::: DOCUMENT :::

Matthew Mauger

Dr Matthew Mauger, BA (Warwick) MA (Qld) PhD (London)
e-Strategy Manager (School)

Tel: +44 (0)20 7882 7353
email: m.p.mauger@qmul.ac.uk

Matthew Mauger works alongside Richard Coulton as e-Strategy Manager within the School of English and Drama. Together with Richard, he is responsible for:

  • administering and maintaining the School’s Virtual Learning Environment (VLE)
  • supporting academic staff in their use of online pedagogical and research tools
  • managing the delivery of e-Strategy within the departments of Drama and English

In addition to his role within the School’s administrative team, Matthew also teaches and researches within the Department of English.

::: RECORDED DATA :::

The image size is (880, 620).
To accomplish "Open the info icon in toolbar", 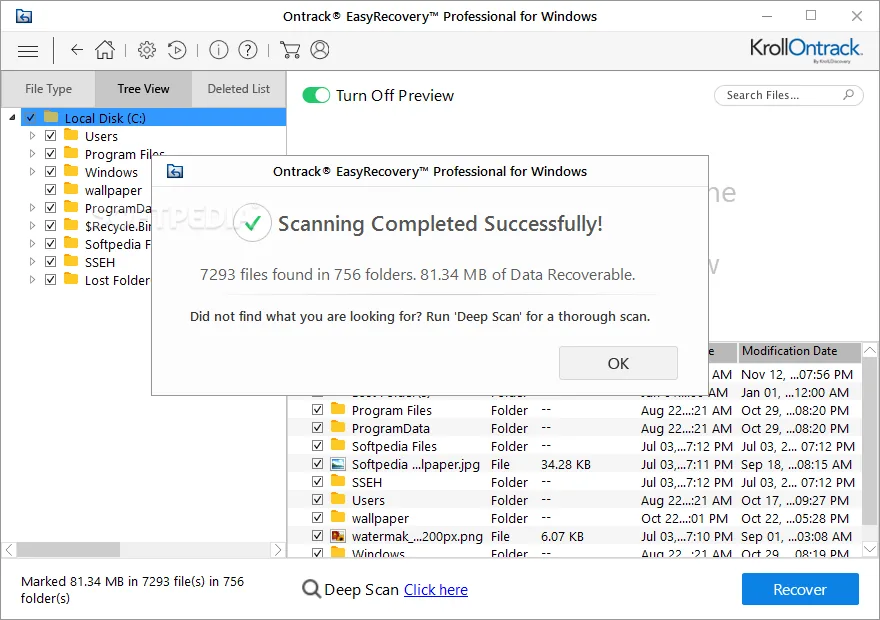I will [218, 50].
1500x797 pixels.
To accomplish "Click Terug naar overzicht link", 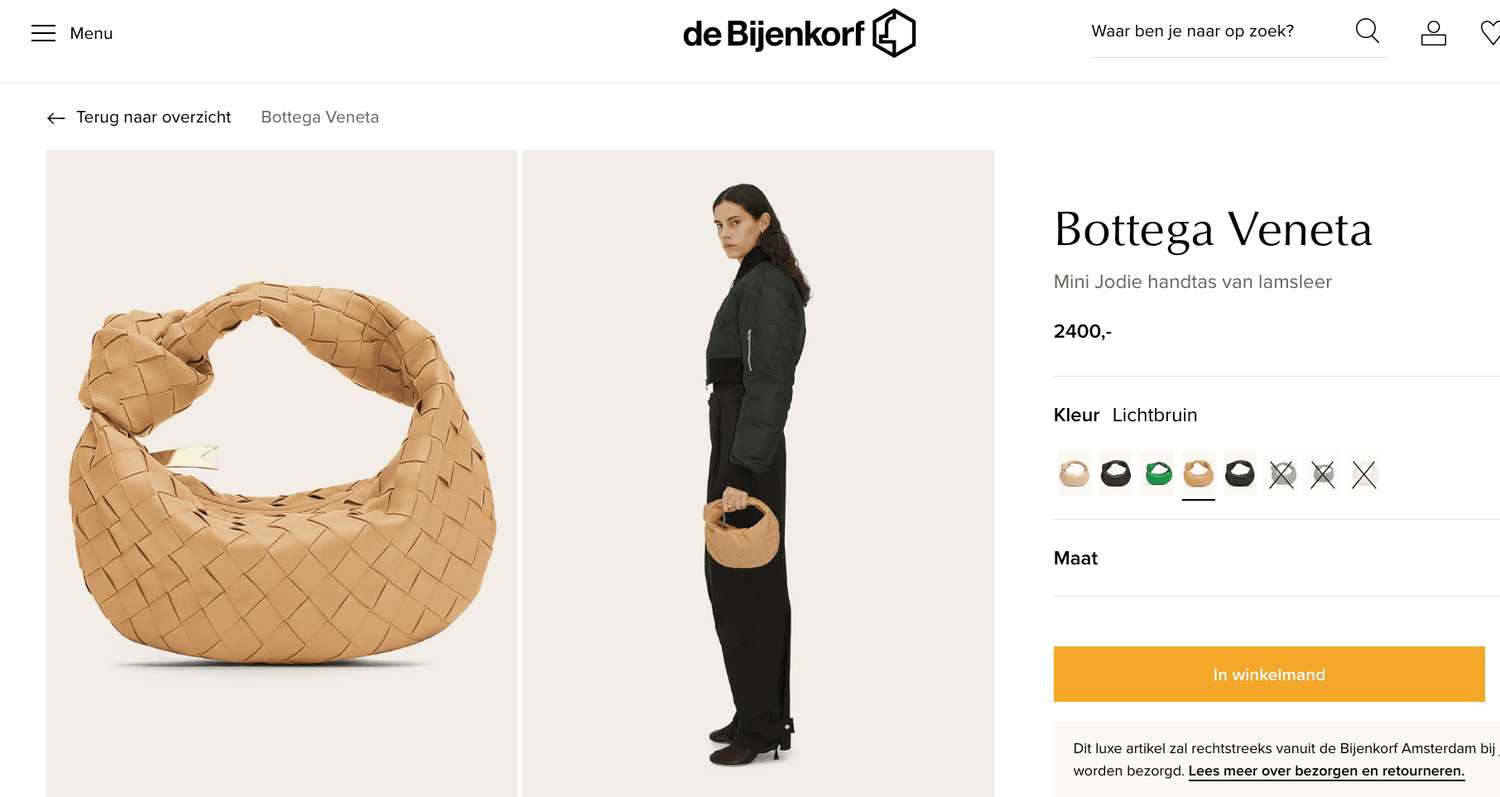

:::

GIVEN EXERCISE: List every responsibility that the staff profile above says Matthew Mauger shares with Richard Coulton.

RESPONSE TO THE EXERCISE:
- Administering and maintaining the School's Virtual Learning Environment (VLE)
- Supporting academic staff in their use of online pedagogical and research tools
- Managing the delivery of e-Strategy within the departments of Drama and English